- [Exercise aim]: Copy out all of the entries, keeping every word the same.

--- START ---

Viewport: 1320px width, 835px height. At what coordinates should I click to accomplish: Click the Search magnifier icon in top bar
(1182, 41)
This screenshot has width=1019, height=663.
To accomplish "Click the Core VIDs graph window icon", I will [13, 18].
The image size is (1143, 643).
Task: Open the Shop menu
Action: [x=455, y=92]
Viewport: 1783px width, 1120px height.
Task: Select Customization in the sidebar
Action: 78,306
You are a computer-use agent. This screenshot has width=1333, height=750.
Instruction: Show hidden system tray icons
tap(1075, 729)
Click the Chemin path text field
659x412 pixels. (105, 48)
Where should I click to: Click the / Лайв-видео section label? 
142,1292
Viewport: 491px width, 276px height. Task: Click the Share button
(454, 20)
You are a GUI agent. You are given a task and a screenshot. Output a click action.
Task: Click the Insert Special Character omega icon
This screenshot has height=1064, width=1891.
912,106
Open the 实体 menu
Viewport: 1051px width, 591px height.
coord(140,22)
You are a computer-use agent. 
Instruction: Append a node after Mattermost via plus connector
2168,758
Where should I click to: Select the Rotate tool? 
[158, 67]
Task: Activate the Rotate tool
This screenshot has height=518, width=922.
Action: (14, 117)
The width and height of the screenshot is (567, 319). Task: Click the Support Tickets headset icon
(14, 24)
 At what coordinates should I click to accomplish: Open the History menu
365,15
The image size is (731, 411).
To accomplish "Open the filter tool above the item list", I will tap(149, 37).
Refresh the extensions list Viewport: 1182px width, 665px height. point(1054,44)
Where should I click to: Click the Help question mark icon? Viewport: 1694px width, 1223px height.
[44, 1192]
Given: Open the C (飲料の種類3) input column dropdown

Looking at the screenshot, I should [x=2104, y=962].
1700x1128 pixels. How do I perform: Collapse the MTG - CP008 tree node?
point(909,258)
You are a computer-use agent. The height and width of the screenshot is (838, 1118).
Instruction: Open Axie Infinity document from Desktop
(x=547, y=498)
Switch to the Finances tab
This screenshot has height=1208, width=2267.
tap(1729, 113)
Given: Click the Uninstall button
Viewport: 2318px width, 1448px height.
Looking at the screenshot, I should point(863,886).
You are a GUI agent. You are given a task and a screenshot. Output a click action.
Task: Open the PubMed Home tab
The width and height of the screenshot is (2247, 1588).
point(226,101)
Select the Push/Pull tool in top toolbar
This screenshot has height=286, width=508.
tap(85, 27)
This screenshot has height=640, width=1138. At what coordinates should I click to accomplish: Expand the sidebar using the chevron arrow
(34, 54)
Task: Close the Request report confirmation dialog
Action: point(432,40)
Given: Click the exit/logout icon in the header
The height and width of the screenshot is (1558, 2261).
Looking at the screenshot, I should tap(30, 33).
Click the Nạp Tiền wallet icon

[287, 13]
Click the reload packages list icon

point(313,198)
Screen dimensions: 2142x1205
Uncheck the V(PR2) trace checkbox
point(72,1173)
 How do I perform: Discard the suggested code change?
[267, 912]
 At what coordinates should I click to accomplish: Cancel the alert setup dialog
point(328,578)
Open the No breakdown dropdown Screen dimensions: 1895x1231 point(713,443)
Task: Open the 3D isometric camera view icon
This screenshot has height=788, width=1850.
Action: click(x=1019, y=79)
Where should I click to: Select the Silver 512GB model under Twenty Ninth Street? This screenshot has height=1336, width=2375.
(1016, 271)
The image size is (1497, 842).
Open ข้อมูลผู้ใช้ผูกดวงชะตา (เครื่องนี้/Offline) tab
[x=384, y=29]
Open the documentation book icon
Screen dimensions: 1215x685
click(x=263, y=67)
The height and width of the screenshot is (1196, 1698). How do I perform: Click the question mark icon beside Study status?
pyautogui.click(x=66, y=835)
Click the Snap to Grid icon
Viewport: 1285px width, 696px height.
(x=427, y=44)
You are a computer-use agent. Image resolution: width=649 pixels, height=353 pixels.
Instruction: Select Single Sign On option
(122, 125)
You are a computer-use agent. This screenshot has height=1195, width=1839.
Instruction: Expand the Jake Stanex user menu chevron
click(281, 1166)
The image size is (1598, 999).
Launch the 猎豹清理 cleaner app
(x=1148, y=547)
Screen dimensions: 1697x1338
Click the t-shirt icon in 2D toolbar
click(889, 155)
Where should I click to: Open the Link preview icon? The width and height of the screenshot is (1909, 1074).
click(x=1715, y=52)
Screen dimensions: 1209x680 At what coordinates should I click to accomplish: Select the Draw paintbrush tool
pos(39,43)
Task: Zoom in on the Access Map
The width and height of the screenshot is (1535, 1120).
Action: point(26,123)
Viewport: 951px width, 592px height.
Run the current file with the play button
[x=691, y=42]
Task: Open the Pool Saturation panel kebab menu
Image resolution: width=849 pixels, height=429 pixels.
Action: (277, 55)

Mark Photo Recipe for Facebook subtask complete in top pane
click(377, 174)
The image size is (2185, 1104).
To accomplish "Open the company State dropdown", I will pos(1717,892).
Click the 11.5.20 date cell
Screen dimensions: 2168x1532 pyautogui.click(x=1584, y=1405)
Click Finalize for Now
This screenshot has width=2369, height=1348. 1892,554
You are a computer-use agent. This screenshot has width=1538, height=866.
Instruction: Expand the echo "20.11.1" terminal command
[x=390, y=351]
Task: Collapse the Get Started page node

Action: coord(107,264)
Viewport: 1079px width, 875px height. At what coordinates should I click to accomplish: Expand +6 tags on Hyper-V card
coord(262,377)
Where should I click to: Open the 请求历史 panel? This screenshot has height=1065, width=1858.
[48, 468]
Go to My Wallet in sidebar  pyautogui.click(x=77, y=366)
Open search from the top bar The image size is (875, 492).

--- END ---

- [Response to the task]:
Viewport: 1320px width, 835px height. At what coordinates should I click to accomplish: Click the Search magnifier icon in top bar
(1182, 41)
This screenshot has width=1019, height=663.
To accomplish "Click the Core VIDs graph window icon", I will [13, 18].
The image size is (1143, 643).
Task: Open the Shop menu
Action: [x=455, y=92]
Viewport: 1783px width, 1120px height.
Task: Select Customization in the sidebar
Action: 78,306
You are a computer-use agent. This screenshot has width=1333, height=750.
Instruction: Show hidden system tray icons
tap(1075, 729)
Click the Chemin path text field
659x412 pixels. (105, 48)
Where should I click to: Click the / Лайв-видео section label? 
142,1292
Viewport: 491px width, 276px height. Task: Click the Share button
(454, 20)
You are a GUI agent. You are given a task and a screenshot. Output a click action.
Task: Click the Insert Special Character omega icon
This screenshot has height=1064, width=1891.
912,106
Open the 实体 menu
Viewport: 1051px width, 591px height.
coord(140,22)
You are a computer-use agent. 
Instruction: Append a node after Mattermost via plus connector
2168,758
Where should I click to: Select the Rotate tool? 
[158, 67]
Task: Activate the Rotate tool
This screenshot has height=518, width=922.
Action: (14, 117)
The width and height of the screenshot is (567, 319). Task: Click the Support Tickets headset icon
(14, 24)
 At what coordinates should I click to accomplish: Open the History menu
365,15
The image size is (731, 411).
To accomplish "Open the filter tool above the item list", I will tap(149, 37).
Refresh the extensions list Viewport: 1182px width, 665px height. point(1054,44)
Where should I click to: Click the Help question mark icon? Viewport: 1694px width, 1223px height.
[44, 1192]
Given: Open the C (飲料の種類3) input column dropdown

Looking at the screenshot, I should [x=2104, y=962].
1700x1128 pixels. How do I perform: Collapse the MTG - CP008 tree node?
point(909,258)
You are a computer-use agent. The height and width of the screenshot is (838, 1118).
Instruction: Open Axie Infinity document from Desktop
(x=547, y=498)
Switch to the Finances tab
This screenshot has height=1208, width=2267.
tap(1729, 113)
Given: Click the Uninstall button
Viewport: 2318px width, 1448px height.
Looking at the screenshot, I should point(863,886).
You are a GUI agent. You are given a task and a screenshot. Output a click action.
Task: Open the PubMed Home tab
The width and height of the screenshot is (2247, 1588).
point(226,101)
Select the Push/Pull tool in top toolbar
This screenshot has height=286, width=508.
tap(85, 27)
This screenshot has height=640, width=1138. At what coordinates should I click to accomplish: Expand the sidebar using the chevron arrow
(34, 54)
Task: Close the Request report confirmation dialog
Action: point(432,40)
Given: Click the exit/logout icon in the header
The height and width of the screenshot is (1558, 2261).
Looking at the screenshot, I should tap(30, 33).
Click the Nạp Tiền wallet icon

[287, 13]
Click the reload packages list icon

point(313,198)
Screen dimensions: 2142x1205
Uncheck the V(PR2) trace checkbox
point(72,1173)
 How do I perform: Discard the suggested code change?
[267, 912]
 At what coordinates should I click to accomplish: Cancel the alert setup dialog
point(328,578)
Open the No breakdown dropdown Screen dimensions: 1895x1231 point(713,443)
Task: Open the 3D isometric camera view icon
This screenshot has height=788, width=1850.
Action: click(x=1019, y=79)
Where should I click to: Select the Silver 512GB model under Twenty Ninth Street? This screenshot has height=1336, width=2375.
(1016, 271)
The image size is (1497, 842).
Open ข้อมูลผู้ใช้ผูกดวงชะตา (เครื่องนี้/Offline) tab
[x=384, y=29]
Open the documentation book icon
Screen dimensions: 1215x685
click(x=263, y=67)
The height and width of the screenshot is (1196, 1698). How do I perform: Click the question mark icon beside Study status?
pyautogui.click(x=66, y=835)
Click the Snap to Grid icon
Viewport: 1285px width, 696px height.
(x=427, y=44)
You are a computer-use agent. Image resolution: width=649 pixels, height=353 pixels.
Instruction: Select Single Sign On option
(122, 125)
You are a computer-use agent. This screenshot has height=1195, width=1839.
Instruction: Expand the Jake Stanex user menu chevron
click(281, 1166)
The image size is (1598, 999).
Launch the 猎豹清理 cleaner app
(x=1148, y=547)
Screen dimensions: 1697x1338
Click the t-shirt icon in 2D toolbar
click(889, 155)
Where should I click to: Open the Link preview icon? The width and height of the screenshot is (1909, 1074).
click(x=1715, y=52)
Screen dimensions: 1209x680 At what coordinates should I click to accomplish: Select the Draw paintbrush tool
pos(39,43)
Task: Zoom in on the Access Map
The width and height of the screenshot is (1535, 1120).
Action: point(26,123)
Viewport: 951px width, 592px height.
Run the current file with the play button
[x=691, y=42]
Task: Open the Pool Saturation panel kebab menu
Image resolution: width=849 pixels, height=429 pixels.
Action: (277, 55)

Mark Photo Recipe for Facebook subtask complete in top pane
click(377, 174)
The image size is (2185, 1104).
To accomplish "Open the company State dropdown", I will pos(1717,892).
Click the 11.5.20 date cell
Screen dimensions: 2168x1532 pyautogui.click(x=1584, y=1405)
Click Finalize for Now
This screenshot has width=2369, height=1348. 1892,554
You are a computer-use agent. This screenshot has width=1538, height=866.
Instruction: Expand the echo "20.11.1" terminal command
[x=390, y=351]
Task: Collapse the Get Started page node

Action: coord(107,264)
Viewport: 1079px width, 875px height. At what coordinates should I click to accomplish: Expand +6 tags on Hyper-V card
coord(262,377)
Where should I click to: Open the 请求历史 panel? This screenshot has height=1065, width=1858.
[48, 468]
Go to My Wallet in sidebar  pyautogui.click(x=77, y=366)
Open search from the top bar The image size is (875, 492).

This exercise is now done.